THINGS TO DO =>
[a] According to the meeting report, how long has Dutton plowed Holly Street?
[b] Write out the stretch of the meeting report from "Commissioner Barry Holland" through "question to Darveau.", switching every "Holly Street" to "Holly Lane".

TEXT SECTION =>
*** Block opens ***

Town Solicitor Peter Ruggiero told the commission that if the applicant built a new road, the town should decide whether it wanted the road to be public or private. "The portion they are proposing to improve is a public right of way," he reasoned. Ruggiero added that design standards would need to be set up before improvements are made.

Commissioner Barry Holland noted the generosity of Dutton to offer maintenance to Holly Street, but he asked that the offer be put in writing, and in perpetuity. "If it's going to be made private, it needs to be part of an association," he added. Dutton said that he has plowed Holly Street since it was built about 15 years ago.

Palumbo went on to respond to the second issue brought up at the plan review in November about wetlands and water flow on the land, and referred the question to Darveau.

The land surveyor noted that the Department of Environmental Management flagged all wetlands and granted approval for proposed development in 2005. The DEM report showed a wetland edge, and additional wetlands marked as Area Subject to Storm Flowage. "In DEM regulations, they don't specifically tell you what a wetland is. They tell you how to identify them," he explained. "ASSF is technically called wetlands in the general sense of the term."

In questions from the public, Elaine Peterson, a neighbor on Prospect Avenue, asked if Prospect would be developed through to North Main Road. Palumbo replied no, because to the north, the owners on both sides claim they own that portion of the street by adverse possession.

In a question about the location of Holly Street, Planning board chairman Gary Girard noted that the street was developed on town property, not on a right of way.

Frank Johnstone of Summit Avenue argued whether the road plan made sense. "You're fixing Holly to go up to Summit. You're not fixing it for the betterment of the people who live there. You are going a thousand feet out of your way," he said.

*** Block closes ***

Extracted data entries
*** Block opens ***

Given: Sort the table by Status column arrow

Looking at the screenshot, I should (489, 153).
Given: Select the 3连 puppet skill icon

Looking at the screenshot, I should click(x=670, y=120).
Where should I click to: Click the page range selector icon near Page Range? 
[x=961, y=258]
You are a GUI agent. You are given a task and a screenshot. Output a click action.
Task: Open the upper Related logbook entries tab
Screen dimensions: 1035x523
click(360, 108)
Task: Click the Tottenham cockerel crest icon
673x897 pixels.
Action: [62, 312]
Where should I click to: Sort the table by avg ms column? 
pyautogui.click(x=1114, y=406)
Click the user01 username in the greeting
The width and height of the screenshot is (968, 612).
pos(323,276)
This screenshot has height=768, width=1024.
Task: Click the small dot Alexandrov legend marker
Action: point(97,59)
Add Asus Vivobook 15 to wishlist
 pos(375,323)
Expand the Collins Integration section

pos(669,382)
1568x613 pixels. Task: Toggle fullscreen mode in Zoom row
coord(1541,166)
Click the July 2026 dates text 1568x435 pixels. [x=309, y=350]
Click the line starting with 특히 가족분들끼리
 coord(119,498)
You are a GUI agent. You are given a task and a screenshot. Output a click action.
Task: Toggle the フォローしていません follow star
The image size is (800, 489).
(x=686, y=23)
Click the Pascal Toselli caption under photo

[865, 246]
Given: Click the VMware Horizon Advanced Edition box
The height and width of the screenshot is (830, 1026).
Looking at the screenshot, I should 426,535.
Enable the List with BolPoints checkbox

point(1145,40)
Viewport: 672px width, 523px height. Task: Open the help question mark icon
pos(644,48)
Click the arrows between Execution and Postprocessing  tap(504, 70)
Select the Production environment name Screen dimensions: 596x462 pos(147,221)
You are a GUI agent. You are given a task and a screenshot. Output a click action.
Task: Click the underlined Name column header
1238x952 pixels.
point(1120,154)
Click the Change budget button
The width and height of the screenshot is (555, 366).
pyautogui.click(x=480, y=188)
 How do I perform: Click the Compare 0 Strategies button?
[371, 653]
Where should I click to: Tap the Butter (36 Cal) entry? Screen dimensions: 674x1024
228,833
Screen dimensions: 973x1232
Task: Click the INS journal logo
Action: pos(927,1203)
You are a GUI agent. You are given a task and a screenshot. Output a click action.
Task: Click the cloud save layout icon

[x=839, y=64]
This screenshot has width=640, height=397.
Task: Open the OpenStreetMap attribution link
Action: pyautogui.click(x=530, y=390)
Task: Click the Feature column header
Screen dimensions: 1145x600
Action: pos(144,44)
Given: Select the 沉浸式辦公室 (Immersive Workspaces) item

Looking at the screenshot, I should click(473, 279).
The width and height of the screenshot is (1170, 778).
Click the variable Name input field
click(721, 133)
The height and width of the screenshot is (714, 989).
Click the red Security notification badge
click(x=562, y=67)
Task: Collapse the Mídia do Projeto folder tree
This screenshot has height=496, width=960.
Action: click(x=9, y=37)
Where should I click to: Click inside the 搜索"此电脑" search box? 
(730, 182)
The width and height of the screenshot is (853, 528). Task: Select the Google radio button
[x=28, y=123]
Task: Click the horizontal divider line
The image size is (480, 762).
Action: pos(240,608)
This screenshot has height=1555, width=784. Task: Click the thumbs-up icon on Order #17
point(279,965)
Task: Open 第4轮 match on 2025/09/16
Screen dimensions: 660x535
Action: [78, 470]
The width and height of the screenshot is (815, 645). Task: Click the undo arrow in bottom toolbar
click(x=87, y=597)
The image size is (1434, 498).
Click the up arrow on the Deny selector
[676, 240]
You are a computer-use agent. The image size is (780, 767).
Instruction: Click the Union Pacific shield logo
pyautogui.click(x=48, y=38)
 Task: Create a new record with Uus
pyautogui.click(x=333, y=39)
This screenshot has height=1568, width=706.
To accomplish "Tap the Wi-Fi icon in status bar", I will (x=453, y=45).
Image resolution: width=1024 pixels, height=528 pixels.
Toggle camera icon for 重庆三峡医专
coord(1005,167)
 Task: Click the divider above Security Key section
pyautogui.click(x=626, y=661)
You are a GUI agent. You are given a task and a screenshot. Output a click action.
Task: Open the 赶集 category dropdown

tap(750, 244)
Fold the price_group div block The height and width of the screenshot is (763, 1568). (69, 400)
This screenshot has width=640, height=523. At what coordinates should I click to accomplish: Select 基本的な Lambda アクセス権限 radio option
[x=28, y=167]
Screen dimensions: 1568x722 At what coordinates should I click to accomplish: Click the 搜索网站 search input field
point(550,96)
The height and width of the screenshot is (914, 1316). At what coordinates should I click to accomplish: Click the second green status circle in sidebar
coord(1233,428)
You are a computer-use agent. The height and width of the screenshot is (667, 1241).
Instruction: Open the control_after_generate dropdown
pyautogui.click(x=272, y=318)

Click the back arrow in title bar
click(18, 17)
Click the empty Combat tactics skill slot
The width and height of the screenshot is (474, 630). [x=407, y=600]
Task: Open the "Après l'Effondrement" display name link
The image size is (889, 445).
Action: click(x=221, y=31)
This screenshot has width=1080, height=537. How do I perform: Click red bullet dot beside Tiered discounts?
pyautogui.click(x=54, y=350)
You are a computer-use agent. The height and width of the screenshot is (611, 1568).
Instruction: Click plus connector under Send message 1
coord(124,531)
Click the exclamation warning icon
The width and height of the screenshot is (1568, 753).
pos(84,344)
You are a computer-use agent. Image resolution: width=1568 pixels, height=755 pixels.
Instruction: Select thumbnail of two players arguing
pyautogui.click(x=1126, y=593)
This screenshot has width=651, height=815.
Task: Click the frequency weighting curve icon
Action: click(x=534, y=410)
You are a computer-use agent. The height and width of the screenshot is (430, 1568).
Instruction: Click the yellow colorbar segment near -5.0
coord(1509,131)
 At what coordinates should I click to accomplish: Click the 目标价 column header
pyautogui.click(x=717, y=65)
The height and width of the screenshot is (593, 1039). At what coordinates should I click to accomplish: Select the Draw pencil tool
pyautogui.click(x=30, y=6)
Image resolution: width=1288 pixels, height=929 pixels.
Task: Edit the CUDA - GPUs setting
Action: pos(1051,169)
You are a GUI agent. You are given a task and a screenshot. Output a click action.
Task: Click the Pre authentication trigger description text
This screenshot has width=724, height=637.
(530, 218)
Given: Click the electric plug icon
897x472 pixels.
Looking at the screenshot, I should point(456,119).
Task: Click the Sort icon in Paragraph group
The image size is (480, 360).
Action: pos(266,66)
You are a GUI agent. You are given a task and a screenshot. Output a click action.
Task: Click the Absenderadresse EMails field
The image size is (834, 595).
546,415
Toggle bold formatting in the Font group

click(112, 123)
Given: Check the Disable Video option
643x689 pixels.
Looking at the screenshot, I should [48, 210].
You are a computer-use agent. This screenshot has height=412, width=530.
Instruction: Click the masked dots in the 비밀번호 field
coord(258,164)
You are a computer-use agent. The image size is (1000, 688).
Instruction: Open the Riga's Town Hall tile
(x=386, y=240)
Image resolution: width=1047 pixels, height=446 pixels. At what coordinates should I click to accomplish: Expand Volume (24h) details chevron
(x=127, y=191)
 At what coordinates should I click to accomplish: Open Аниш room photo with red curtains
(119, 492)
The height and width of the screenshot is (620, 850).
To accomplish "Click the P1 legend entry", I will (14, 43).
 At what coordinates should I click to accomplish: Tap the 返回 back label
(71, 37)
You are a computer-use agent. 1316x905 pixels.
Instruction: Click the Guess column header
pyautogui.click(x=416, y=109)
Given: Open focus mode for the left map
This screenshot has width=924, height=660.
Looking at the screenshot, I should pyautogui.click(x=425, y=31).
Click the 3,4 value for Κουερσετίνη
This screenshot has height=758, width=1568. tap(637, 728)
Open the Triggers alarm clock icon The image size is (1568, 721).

*** Block closes ***

PROBLEM SOLUTIONS =>
[a] Since it was built about 15 years ago.

[b]
Commissioner Barry Holland noted the generosity of Dutton to offer maintenance to Holly Lane, but he asked that the offer be put in writing, and in perpetuity. "If it's going to be made private, it needs to be part of an association," he added. Dutton said that he has plowed Holly Lane since it was built about 15 years ago.

Palumbo went on to respond to the second issue brought up at the plan review in November about wetlands and water flow on the land, and referred the question to Darveau.